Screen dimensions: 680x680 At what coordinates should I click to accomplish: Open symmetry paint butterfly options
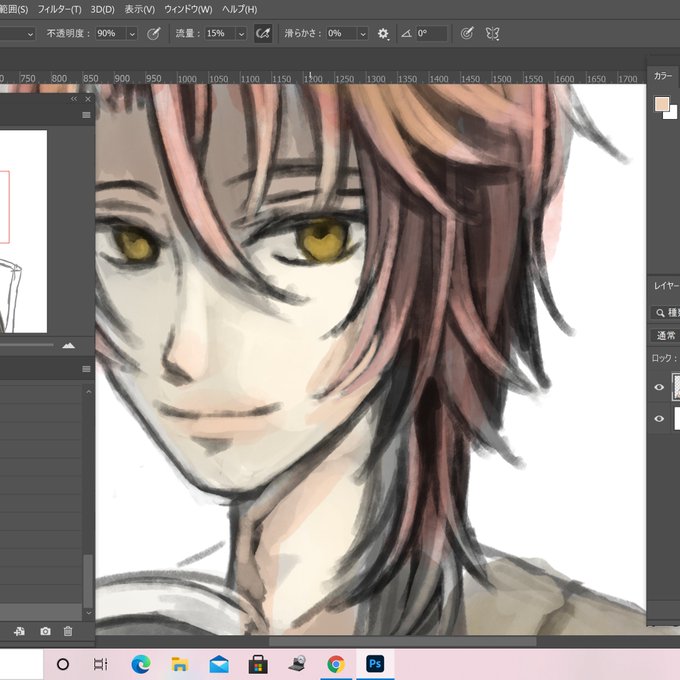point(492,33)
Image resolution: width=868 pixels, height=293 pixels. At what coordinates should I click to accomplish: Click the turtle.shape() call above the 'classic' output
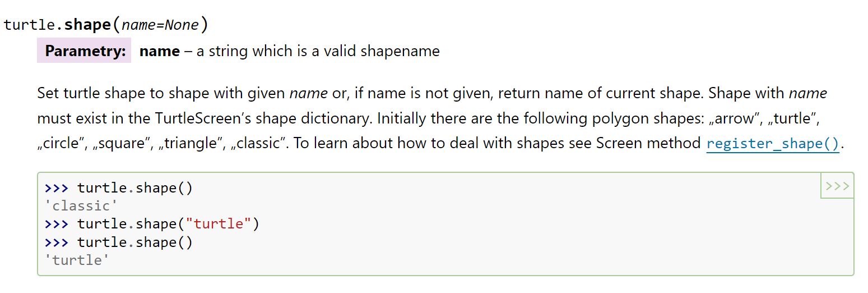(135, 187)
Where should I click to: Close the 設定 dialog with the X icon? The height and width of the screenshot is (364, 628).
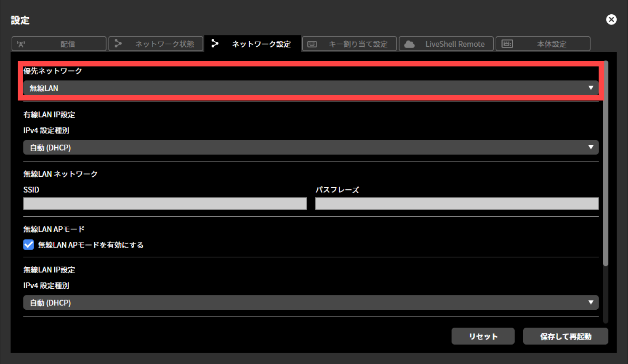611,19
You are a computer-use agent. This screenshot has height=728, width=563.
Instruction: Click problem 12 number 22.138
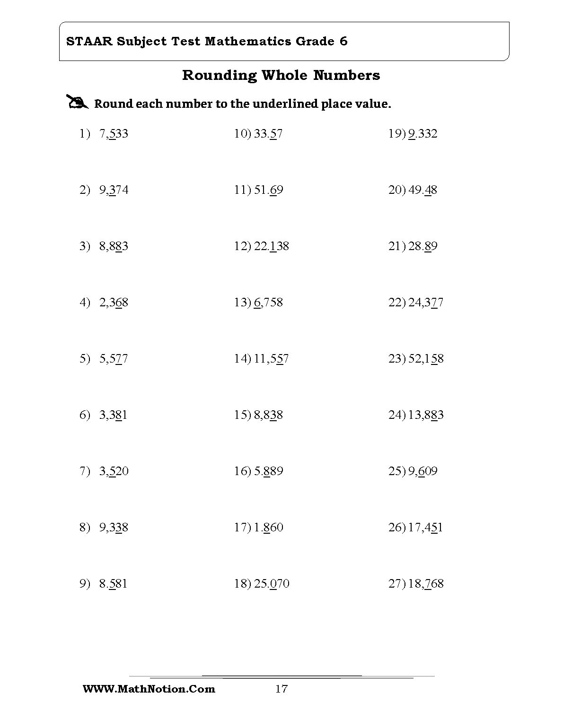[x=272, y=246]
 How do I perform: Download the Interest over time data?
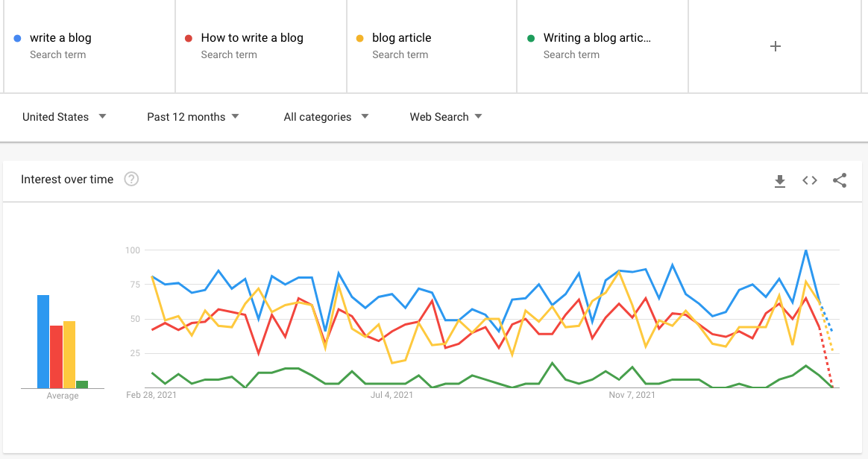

····················

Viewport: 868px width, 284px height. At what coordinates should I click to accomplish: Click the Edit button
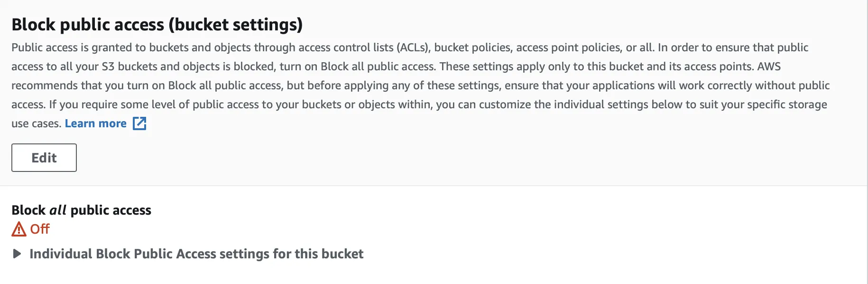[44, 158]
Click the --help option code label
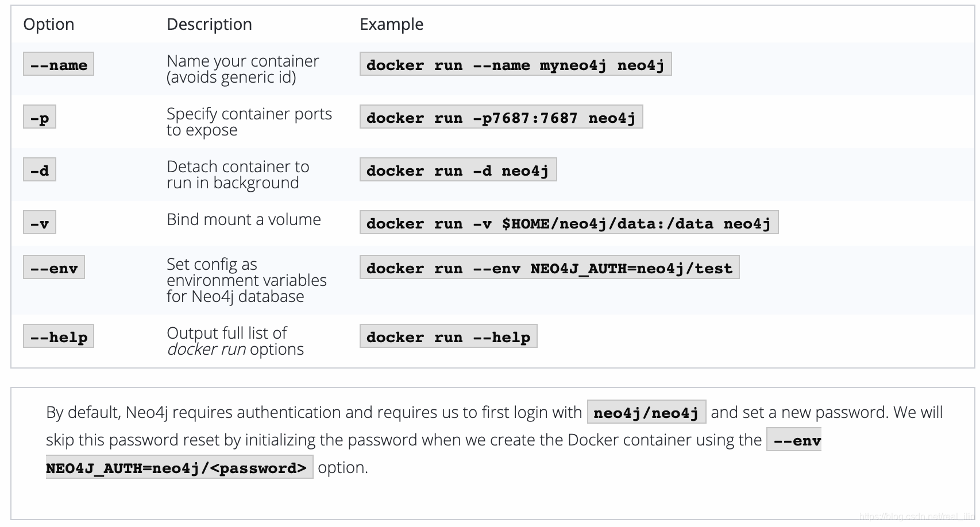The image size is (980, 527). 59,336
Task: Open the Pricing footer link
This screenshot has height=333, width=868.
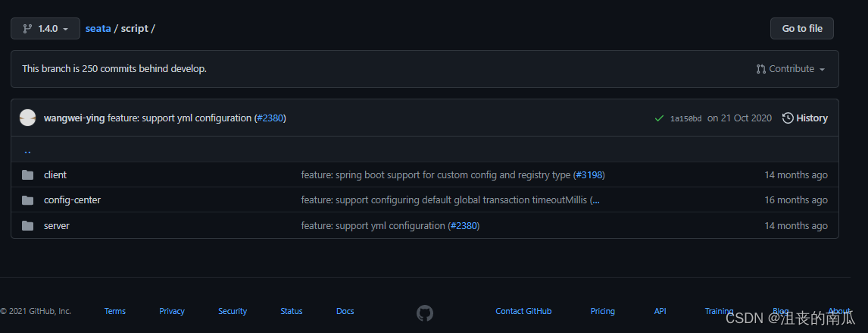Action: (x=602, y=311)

····················

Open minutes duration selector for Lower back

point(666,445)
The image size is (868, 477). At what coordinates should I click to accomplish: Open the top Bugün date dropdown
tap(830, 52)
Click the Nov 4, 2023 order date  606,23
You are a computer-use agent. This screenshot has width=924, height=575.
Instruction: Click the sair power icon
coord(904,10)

····················

## Exercise description
Wherever "computer" occurs in the entries above, copy the line it sits on.

## Result of the task
You are a computer-use agent. This screenshot has height=728, width=563.
You are a computer-use agent. This screenshot has width=924, height=575.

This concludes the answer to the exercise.